» **TASK DIRECTIONS**
In the entries below, count every line containing "will". Return the number and nothing else.

» **LISTED ENTRIES**
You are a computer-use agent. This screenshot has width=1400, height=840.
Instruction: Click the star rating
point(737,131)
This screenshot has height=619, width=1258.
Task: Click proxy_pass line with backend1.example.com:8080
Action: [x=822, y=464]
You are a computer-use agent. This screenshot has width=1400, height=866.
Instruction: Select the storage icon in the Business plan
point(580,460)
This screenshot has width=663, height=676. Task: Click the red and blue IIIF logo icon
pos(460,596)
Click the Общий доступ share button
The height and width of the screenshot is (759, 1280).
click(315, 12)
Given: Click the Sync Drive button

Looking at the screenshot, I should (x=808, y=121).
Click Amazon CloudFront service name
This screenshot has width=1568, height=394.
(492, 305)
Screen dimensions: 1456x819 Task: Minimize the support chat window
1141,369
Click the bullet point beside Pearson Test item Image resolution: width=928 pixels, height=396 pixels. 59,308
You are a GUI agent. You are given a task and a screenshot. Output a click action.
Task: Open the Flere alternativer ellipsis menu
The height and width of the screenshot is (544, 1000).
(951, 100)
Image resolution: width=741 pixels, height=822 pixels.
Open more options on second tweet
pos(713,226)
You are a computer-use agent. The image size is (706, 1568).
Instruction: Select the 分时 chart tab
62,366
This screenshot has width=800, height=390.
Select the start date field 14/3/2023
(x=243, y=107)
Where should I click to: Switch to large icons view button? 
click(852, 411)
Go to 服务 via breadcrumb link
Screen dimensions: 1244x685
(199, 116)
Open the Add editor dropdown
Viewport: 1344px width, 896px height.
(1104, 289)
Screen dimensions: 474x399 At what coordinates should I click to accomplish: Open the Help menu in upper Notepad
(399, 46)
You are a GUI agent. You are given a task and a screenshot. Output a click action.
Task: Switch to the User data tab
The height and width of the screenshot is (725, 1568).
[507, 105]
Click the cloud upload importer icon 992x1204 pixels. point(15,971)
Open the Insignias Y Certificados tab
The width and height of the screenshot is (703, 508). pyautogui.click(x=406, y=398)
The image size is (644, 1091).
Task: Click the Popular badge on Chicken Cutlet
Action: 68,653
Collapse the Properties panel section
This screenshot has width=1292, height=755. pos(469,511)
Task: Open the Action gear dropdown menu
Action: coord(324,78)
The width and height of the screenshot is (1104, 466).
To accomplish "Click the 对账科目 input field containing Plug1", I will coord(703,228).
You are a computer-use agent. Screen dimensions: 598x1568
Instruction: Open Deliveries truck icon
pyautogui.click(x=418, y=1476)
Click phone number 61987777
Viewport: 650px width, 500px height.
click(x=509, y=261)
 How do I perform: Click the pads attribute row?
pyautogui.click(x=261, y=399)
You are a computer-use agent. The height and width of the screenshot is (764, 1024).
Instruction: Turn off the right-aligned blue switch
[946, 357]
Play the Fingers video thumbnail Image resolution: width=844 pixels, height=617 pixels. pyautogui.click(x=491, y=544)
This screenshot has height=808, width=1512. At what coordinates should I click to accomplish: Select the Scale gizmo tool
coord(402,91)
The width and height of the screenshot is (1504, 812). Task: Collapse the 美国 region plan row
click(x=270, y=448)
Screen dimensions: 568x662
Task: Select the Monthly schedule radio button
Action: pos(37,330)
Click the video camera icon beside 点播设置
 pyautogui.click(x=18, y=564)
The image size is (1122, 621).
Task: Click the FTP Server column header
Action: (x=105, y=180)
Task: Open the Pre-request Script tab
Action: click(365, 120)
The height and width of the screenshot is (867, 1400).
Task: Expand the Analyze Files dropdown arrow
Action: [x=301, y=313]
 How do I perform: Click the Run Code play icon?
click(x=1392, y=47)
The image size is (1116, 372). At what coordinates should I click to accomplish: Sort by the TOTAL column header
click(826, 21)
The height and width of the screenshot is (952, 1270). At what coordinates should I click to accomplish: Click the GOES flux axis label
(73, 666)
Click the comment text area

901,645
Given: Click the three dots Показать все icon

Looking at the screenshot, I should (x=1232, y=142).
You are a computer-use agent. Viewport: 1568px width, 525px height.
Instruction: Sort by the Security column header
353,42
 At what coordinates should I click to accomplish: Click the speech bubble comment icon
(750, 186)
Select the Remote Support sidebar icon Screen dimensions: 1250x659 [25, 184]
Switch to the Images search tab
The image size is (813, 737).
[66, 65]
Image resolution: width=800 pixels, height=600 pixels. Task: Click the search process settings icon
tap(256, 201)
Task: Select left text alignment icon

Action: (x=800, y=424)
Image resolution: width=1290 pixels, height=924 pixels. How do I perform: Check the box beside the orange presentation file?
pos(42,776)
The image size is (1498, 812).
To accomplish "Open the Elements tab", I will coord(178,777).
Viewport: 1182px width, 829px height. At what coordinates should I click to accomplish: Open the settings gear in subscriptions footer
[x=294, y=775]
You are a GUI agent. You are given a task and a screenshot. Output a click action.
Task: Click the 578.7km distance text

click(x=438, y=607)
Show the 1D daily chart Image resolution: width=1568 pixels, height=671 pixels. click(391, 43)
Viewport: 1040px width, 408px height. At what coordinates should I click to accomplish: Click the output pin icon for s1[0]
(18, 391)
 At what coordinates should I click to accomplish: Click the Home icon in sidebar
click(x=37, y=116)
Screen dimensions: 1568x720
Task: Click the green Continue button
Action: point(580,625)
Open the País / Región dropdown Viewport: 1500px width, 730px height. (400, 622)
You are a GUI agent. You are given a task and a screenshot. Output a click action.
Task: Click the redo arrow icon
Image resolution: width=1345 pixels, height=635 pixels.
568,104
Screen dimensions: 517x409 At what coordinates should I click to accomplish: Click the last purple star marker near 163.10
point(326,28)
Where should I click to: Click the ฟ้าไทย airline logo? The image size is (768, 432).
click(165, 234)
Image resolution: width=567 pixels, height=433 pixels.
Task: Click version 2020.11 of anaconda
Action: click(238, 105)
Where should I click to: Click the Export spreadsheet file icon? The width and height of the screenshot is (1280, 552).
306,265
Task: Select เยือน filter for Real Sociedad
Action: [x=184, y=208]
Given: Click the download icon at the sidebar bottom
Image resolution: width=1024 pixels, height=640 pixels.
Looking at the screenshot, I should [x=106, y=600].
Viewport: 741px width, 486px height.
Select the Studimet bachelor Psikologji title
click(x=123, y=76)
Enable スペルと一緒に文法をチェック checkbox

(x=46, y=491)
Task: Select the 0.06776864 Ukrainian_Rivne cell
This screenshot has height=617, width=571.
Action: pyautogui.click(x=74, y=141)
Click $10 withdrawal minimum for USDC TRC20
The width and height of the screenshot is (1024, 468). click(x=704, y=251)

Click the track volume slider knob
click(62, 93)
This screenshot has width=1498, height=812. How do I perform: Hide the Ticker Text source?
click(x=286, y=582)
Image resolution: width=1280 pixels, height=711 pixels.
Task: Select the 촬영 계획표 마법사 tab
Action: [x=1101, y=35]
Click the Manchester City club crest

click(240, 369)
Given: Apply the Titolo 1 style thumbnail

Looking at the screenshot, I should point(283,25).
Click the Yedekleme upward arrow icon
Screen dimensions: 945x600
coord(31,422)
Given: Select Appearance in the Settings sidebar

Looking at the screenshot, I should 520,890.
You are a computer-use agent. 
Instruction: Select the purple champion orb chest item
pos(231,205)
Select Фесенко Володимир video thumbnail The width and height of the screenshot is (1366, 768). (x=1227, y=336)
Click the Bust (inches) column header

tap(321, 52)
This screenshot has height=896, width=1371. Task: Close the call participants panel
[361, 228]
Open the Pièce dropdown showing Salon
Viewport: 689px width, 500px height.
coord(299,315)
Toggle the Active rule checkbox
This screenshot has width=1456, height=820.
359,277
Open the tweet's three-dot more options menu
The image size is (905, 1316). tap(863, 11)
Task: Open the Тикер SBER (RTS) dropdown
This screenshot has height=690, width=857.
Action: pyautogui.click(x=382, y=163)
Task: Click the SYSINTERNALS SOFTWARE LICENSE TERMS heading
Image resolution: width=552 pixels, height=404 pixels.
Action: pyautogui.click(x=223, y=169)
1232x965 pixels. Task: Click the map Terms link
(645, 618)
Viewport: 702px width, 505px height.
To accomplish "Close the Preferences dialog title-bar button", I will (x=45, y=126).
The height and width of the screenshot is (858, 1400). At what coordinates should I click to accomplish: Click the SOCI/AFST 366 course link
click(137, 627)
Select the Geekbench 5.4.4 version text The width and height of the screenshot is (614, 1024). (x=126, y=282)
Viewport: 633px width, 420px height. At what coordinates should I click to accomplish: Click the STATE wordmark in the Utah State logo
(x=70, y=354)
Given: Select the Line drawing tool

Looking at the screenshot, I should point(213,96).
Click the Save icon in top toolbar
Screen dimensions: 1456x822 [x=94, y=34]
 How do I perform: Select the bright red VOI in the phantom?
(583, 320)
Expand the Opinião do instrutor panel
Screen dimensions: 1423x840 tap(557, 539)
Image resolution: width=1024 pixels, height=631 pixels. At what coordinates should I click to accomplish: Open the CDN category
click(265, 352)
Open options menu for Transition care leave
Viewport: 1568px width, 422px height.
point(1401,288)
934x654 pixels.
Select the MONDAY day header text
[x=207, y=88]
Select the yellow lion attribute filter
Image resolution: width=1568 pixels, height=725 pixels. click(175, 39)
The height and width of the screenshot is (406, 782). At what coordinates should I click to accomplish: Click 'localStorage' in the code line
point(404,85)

» **EXPECTED ANSWER**
3